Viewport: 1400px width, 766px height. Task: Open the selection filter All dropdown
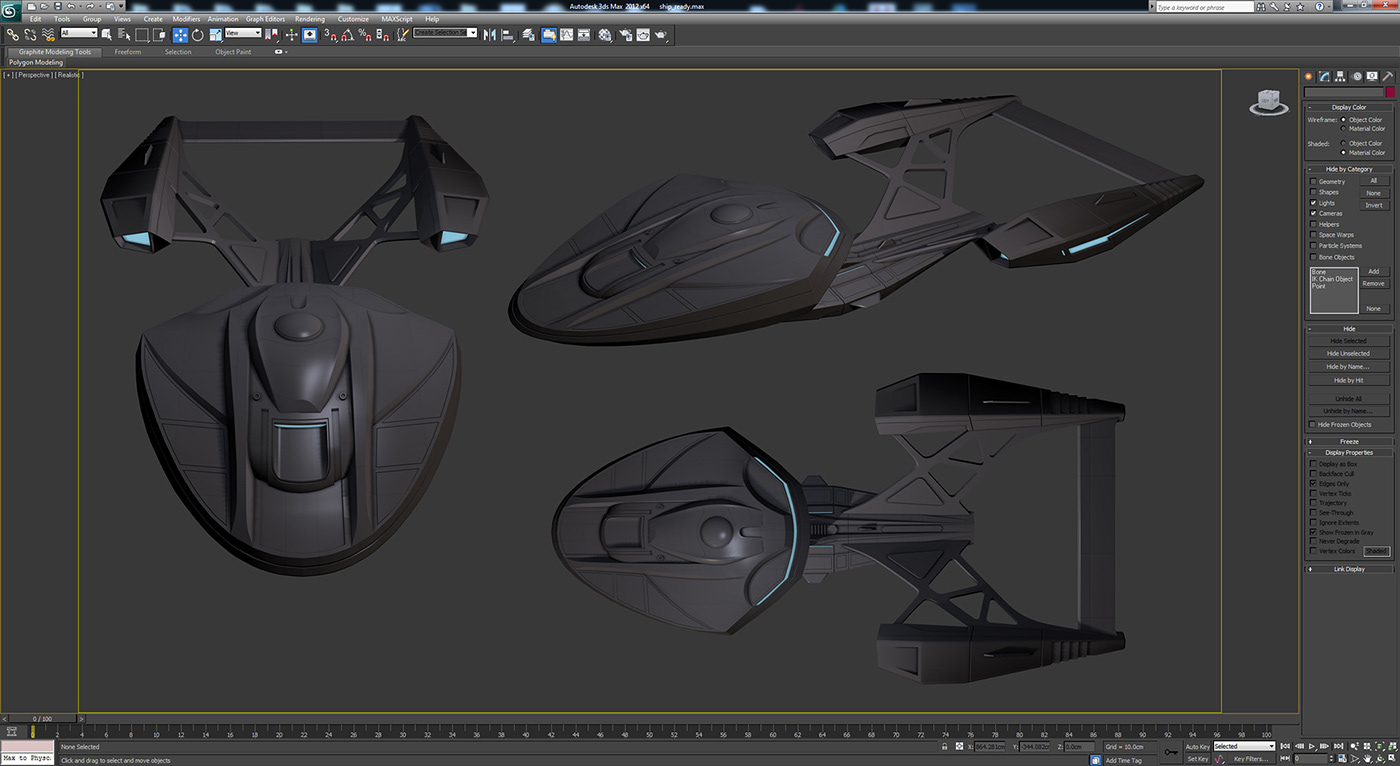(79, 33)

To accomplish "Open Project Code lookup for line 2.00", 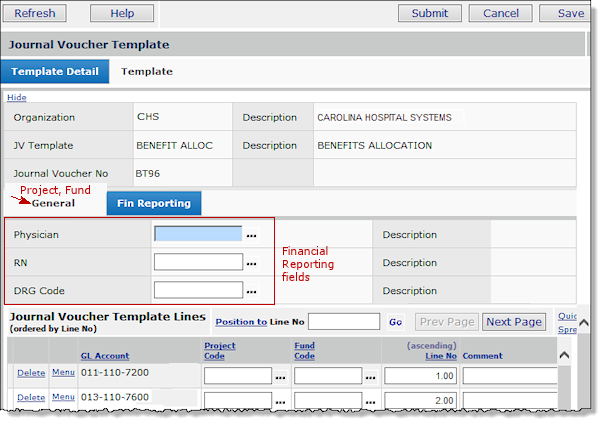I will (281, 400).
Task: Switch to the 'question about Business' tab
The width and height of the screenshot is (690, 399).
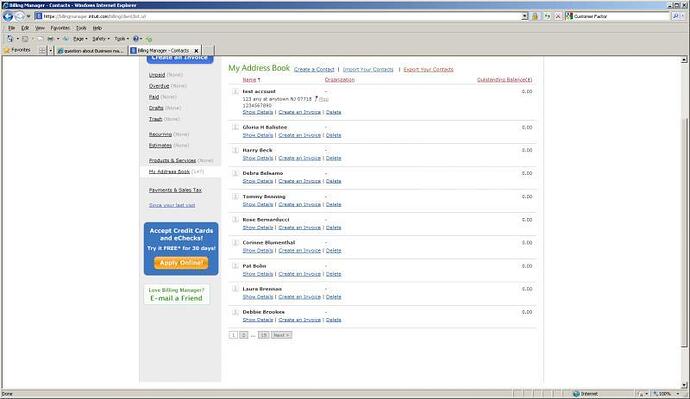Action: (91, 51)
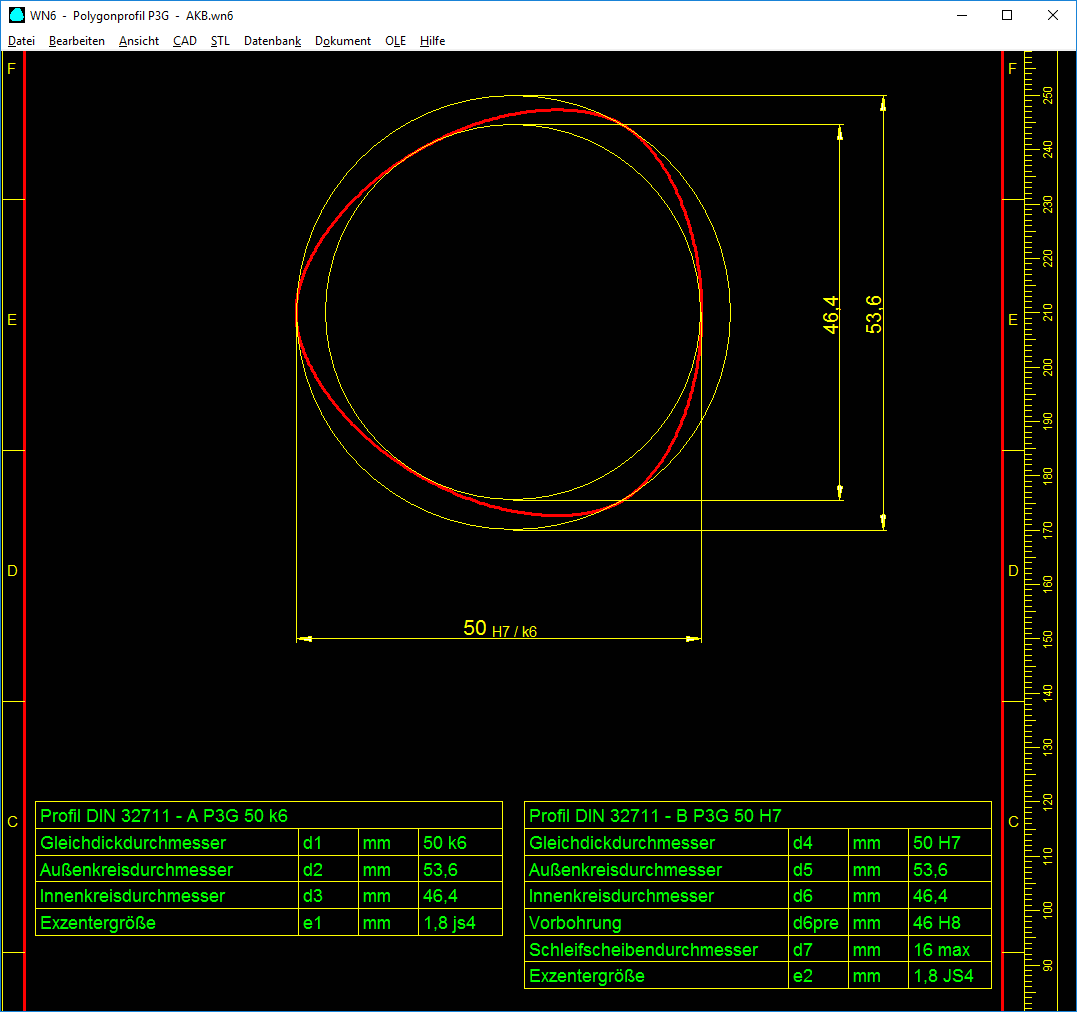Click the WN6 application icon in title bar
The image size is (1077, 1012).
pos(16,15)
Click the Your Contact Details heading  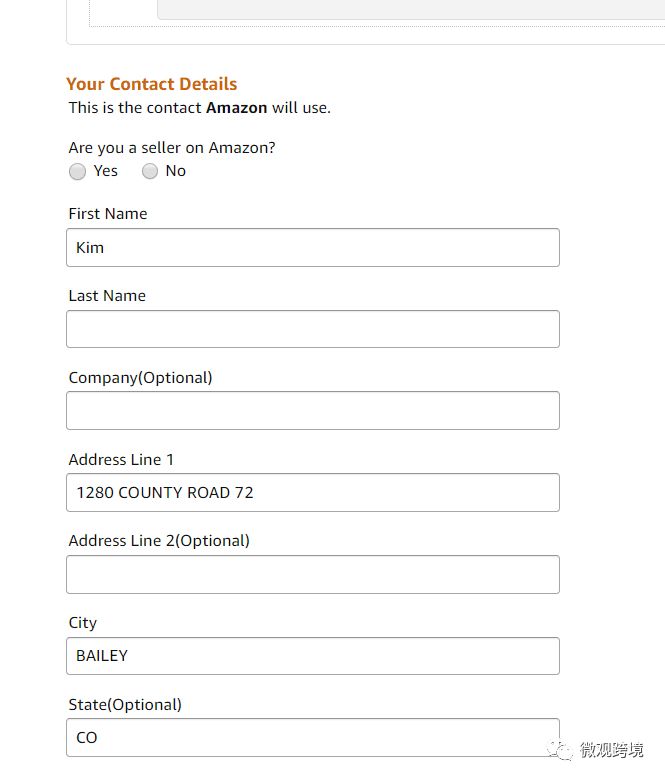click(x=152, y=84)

...

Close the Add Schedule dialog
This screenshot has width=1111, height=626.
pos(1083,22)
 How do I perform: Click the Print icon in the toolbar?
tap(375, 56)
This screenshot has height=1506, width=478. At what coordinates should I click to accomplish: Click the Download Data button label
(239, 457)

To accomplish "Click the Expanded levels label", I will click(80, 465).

---

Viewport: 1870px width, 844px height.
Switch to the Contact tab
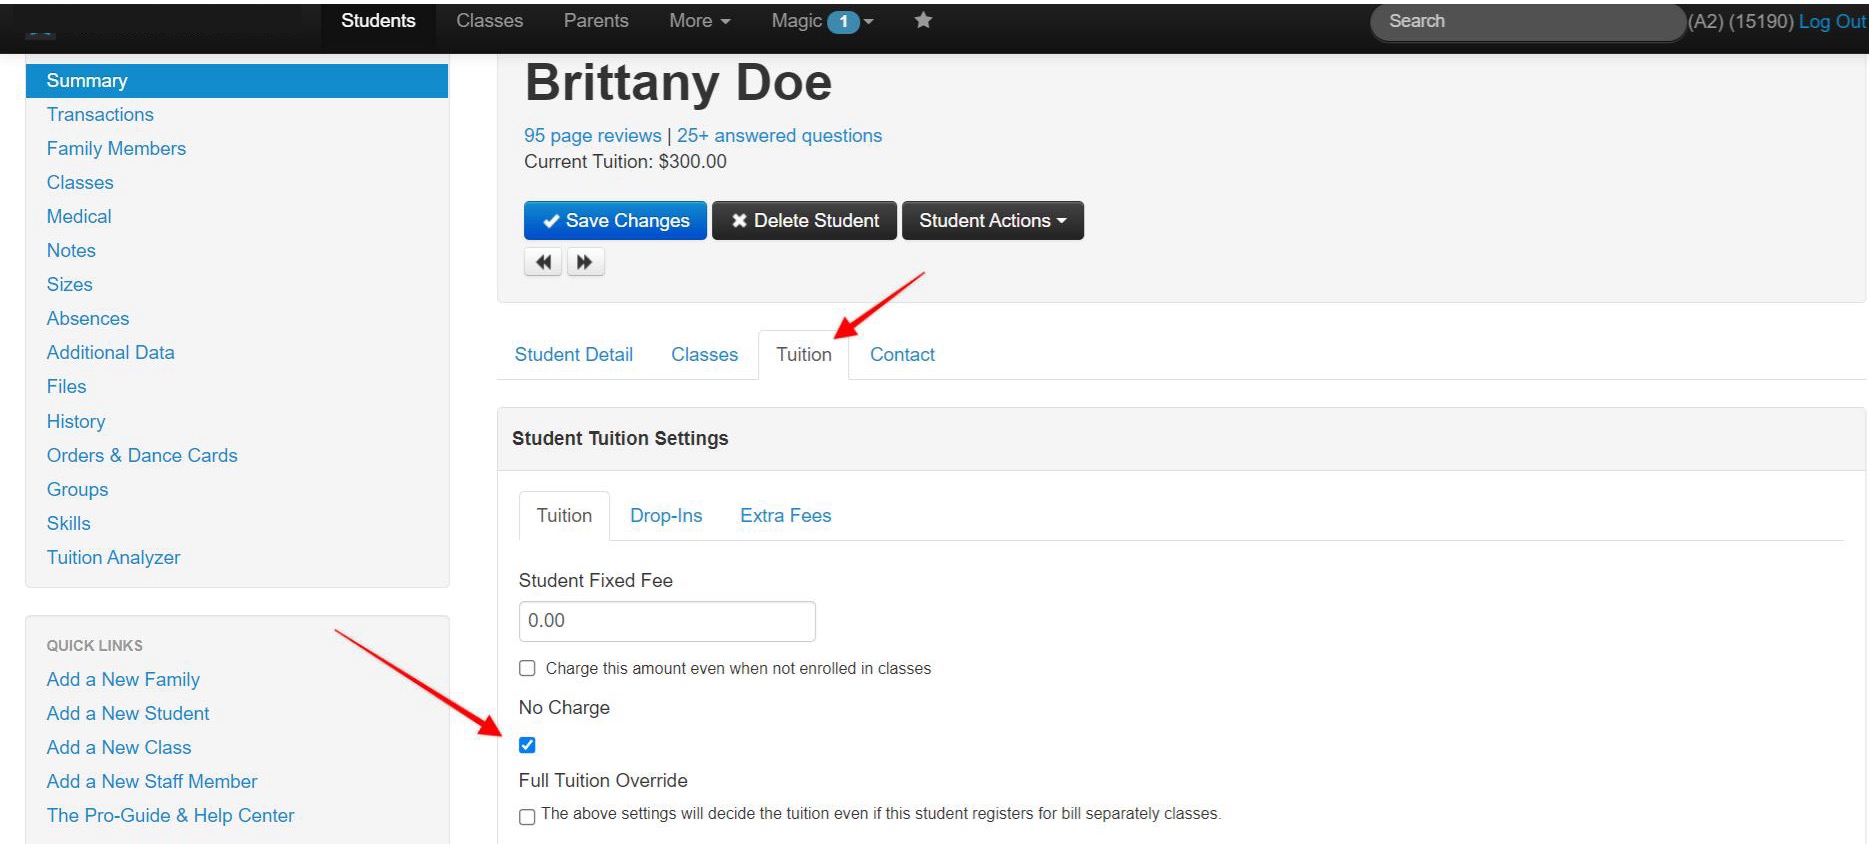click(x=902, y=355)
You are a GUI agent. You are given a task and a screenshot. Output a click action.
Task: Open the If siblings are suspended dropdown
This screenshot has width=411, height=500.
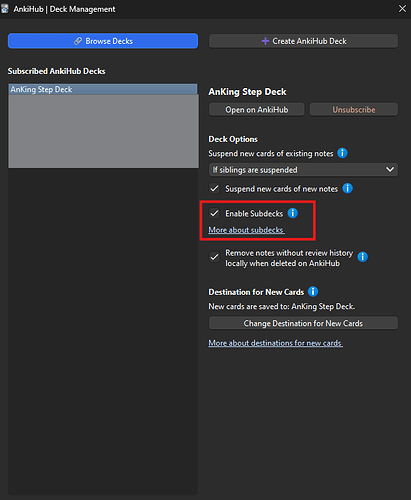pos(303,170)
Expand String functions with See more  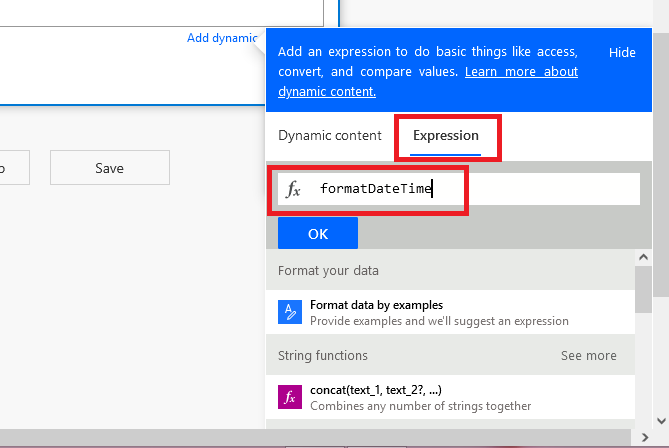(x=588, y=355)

### WORK ORDER
Taking the records above, print only and exactly the lines from the line with "Viewport: 1870px width, 844px height." to the line with "Task: Open the If", both kept, and exclude pictures.

### ANSWER SPACE
Viewport: 1870px width, 844px height.
Switch to the Contact tab
click(x=902, y=355)
You are a GUI agent. You are given a task and a screenshot. Output a click action.
Task: Open the If siblings are suspended dropdown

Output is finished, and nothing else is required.